DATA SHOWN:
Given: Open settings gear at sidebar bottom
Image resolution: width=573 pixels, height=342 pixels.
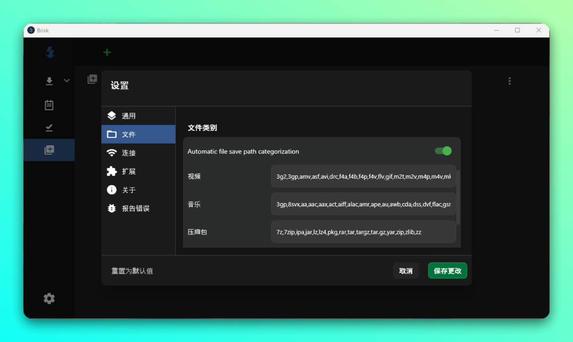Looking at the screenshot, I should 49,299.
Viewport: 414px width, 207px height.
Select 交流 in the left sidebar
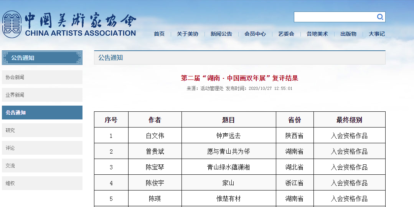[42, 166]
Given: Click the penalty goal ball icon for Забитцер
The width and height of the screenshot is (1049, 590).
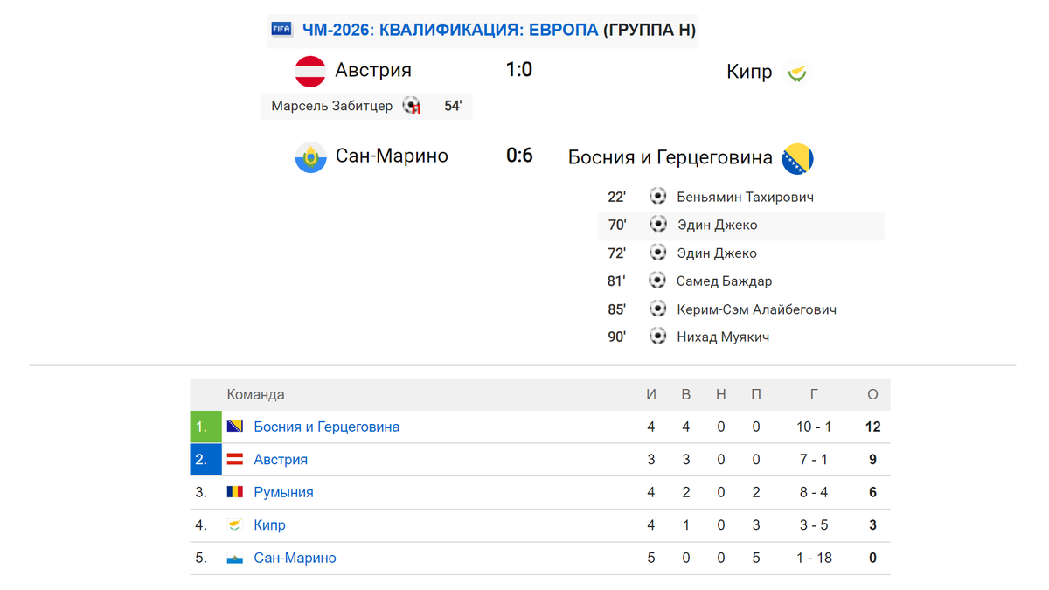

GIVEN PROBLEM: Copy all of the material above word for word, leaving out the pictures.

EXERCISE OUTPUT:
Given: Open settings gear at sidebar bottom
Image resolution: width=573 pixels, height=342 pixels.
Looking at the screenshot, I should 49,299.
Viewport: 414px width, 207px height.
Select 交流 in the left sidebar
[42, 166]
Given: Click the penalty goal ball icon for Забитцер
The width and height of the screenshot is (1049, 590).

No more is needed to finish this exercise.